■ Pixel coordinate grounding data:

================================

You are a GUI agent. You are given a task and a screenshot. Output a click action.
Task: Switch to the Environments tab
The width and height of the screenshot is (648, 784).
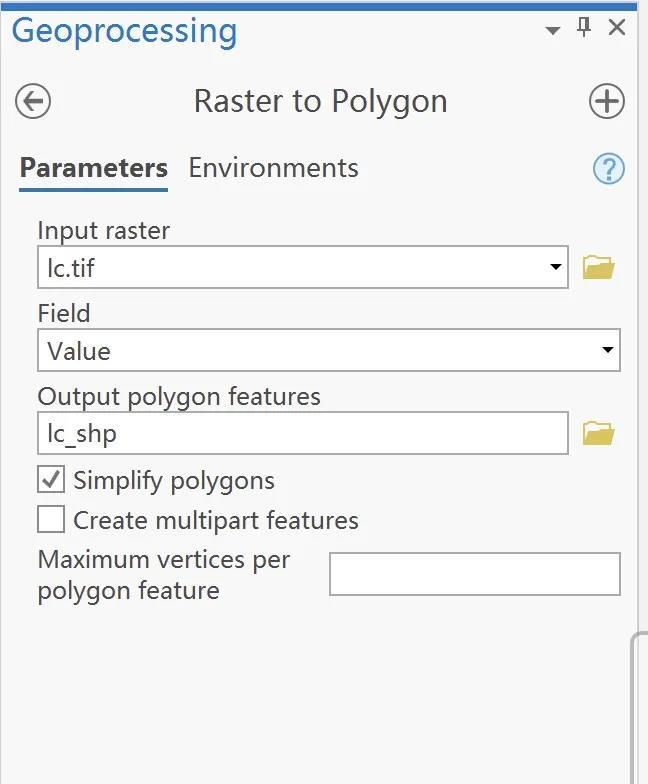tap(273, 167)
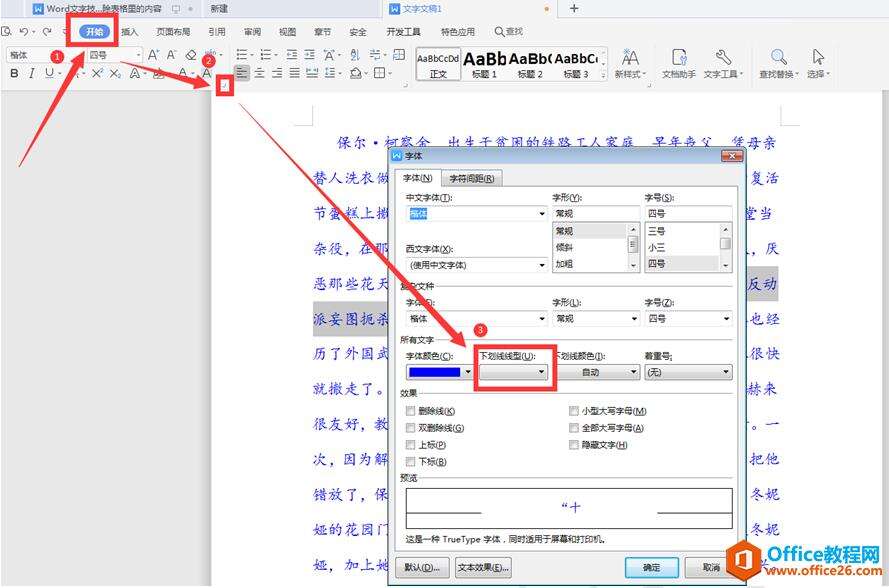Open the 文档助手 document assistant
889x588 pixels.
679,62
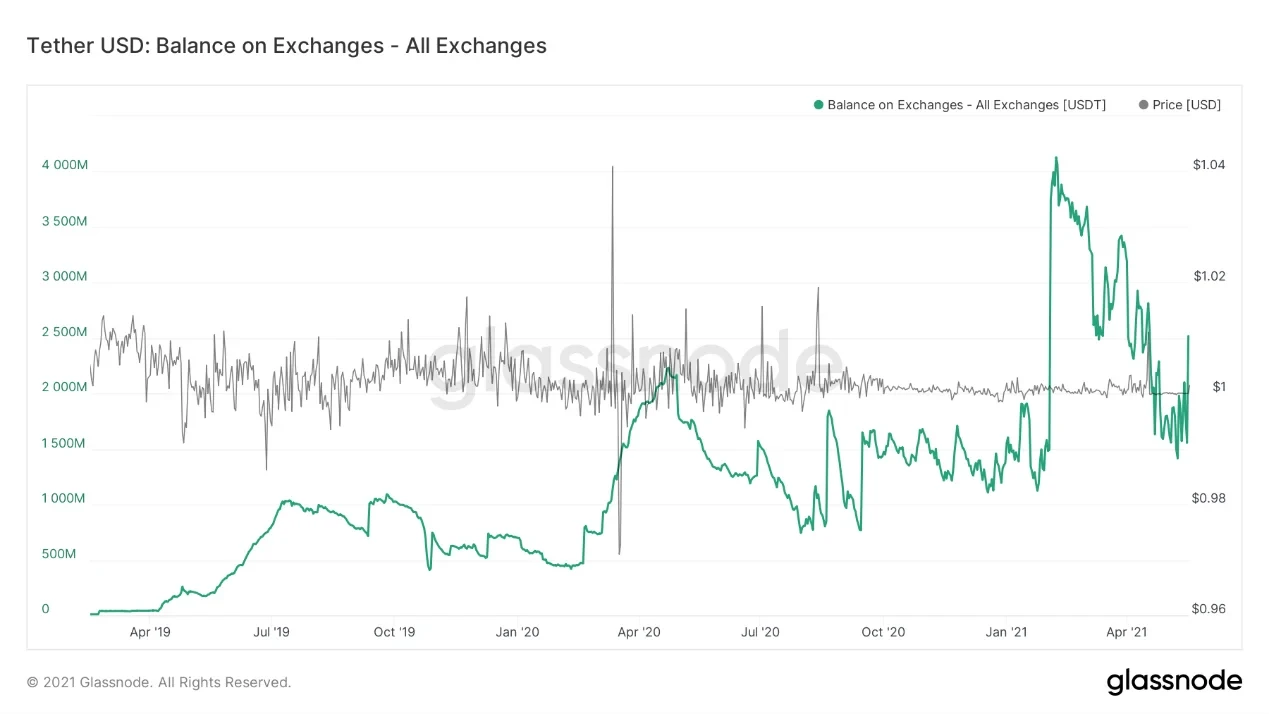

================================

■ EXERCISE AIM:
Please return the records above exactly as written, dropping every picture.

■ RESPONSE BOX:
You are a GUI agent. You are given a task and a screenshot. Output a click action.
Task: Switch to the Environments tab
The width and height of the screenshot is (648, 784).
tap(273, 167)
Open the 文档助手 document assistant
889x588 pixels.
679,62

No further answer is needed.